Collected data:
= Beginning of Section =

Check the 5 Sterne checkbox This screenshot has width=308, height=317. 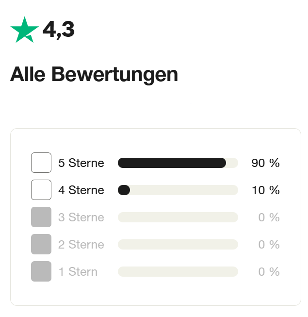point(41,163)
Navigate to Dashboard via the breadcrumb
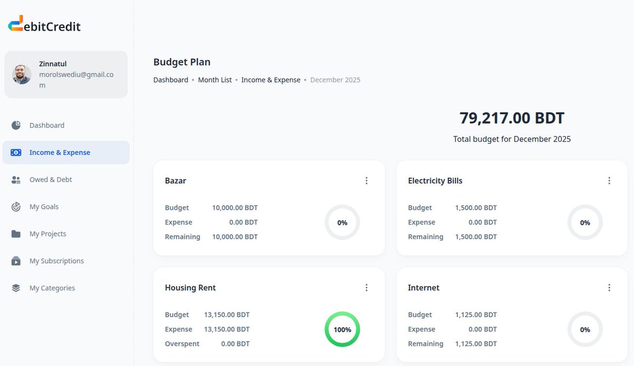634x366 pixels. coord(171,79)
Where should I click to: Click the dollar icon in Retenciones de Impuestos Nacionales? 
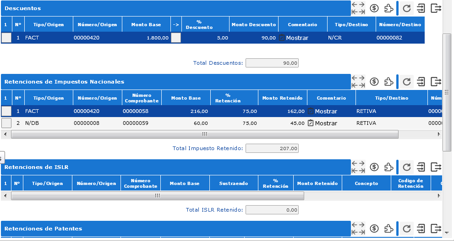click(x=374, y=82)
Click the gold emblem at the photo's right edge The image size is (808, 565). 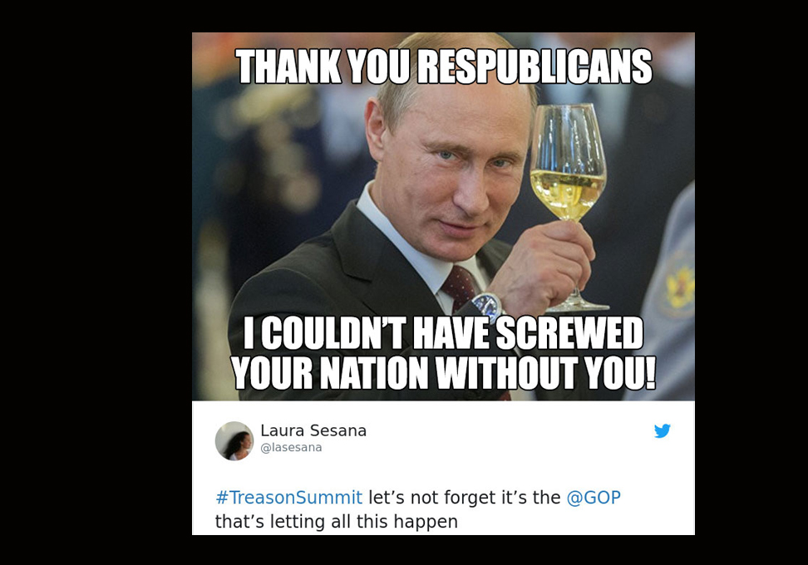point(679,286)
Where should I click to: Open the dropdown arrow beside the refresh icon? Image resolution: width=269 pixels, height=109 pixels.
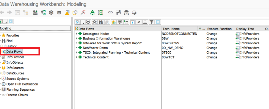point(83,23)
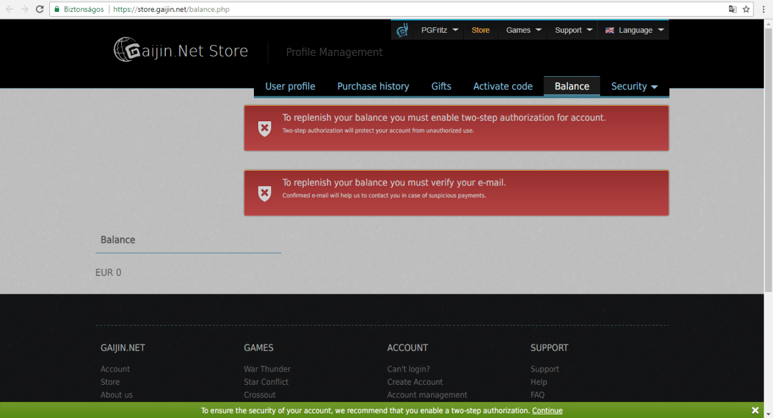Bookmark this page with the star icon

click(x=746, y=9)
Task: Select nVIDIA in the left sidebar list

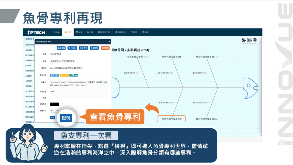Action: pos(29,66)
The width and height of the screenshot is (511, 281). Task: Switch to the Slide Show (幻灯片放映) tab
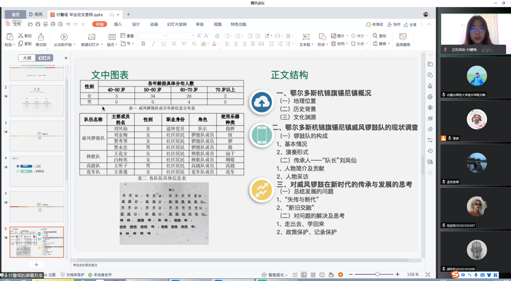coord(177,25)
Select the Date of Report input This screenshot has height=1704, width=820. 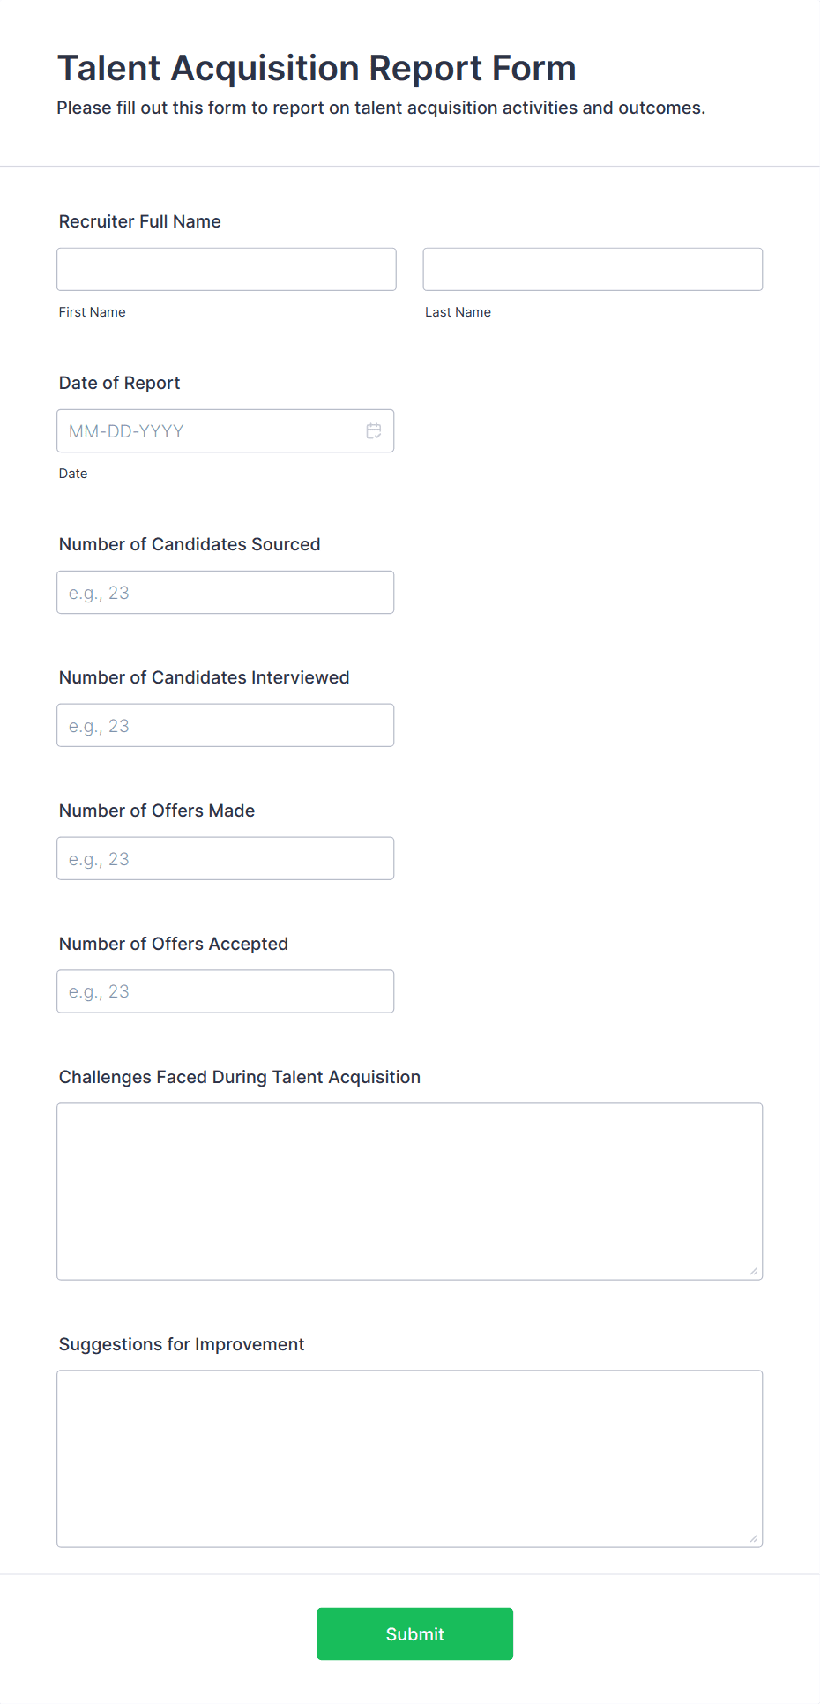(x=212, y=431)
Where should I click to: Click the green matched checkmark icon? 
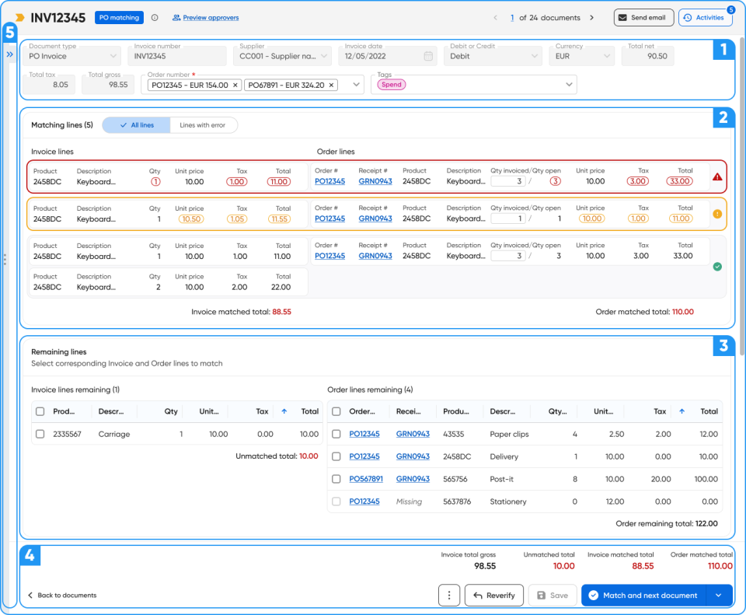click(x=717, y=267)
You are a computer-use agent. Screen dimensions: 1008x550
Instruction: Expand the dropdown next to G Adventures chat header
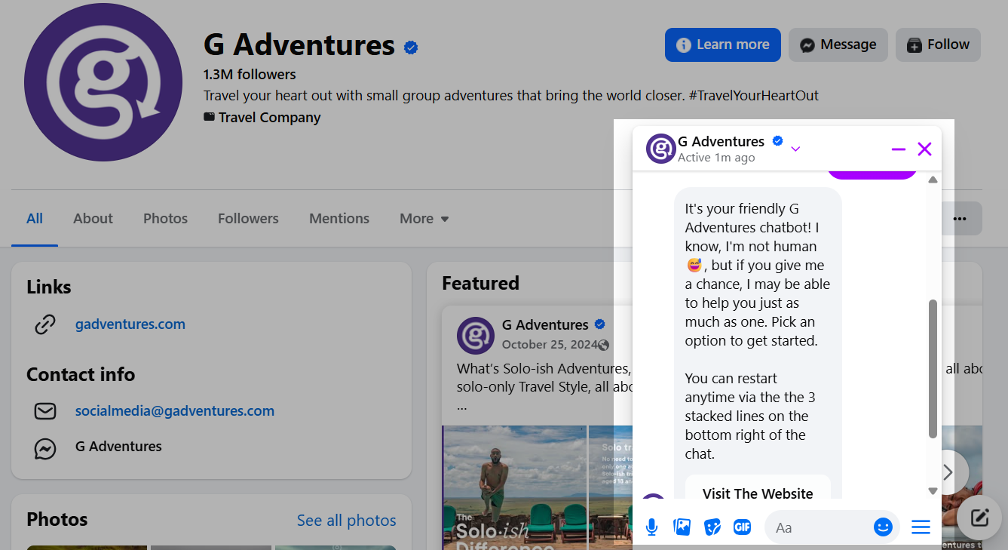795,149
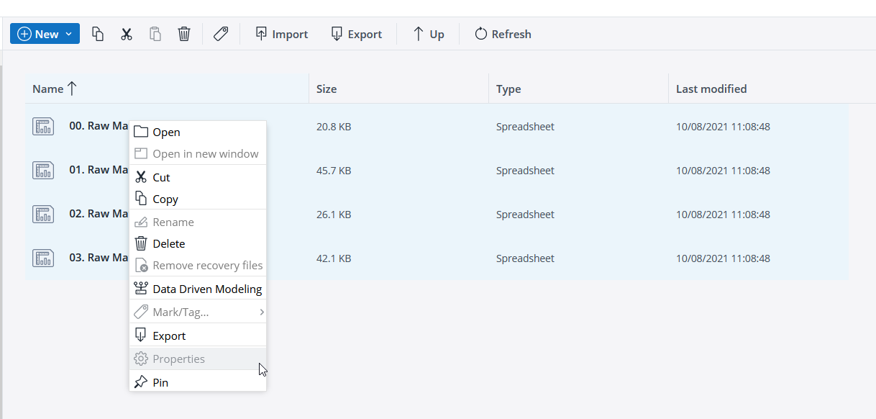Click the trash delete icon in toolbar

184,34
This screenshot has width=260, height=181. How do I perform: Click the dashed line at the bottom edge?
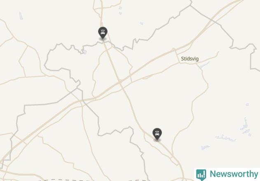(93, 180)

= End of Section =

**What you should do:** Nothing but the lines from the one containing "You are a computer-use" through the last line of the data should appear in the answer, copied exactly, with pictures excluded.

**Result of this task:**
You are a computer-use agent. Screen dimensions: 1008x550
Instruction: Expand the dropdown next to G Adventures chat header
795,149
Click the trash delete icon in toolbar

184,34
This screenshot has width=260, height=181. How do I perform: Click the dashed line at the bottom edge?
(93, 180)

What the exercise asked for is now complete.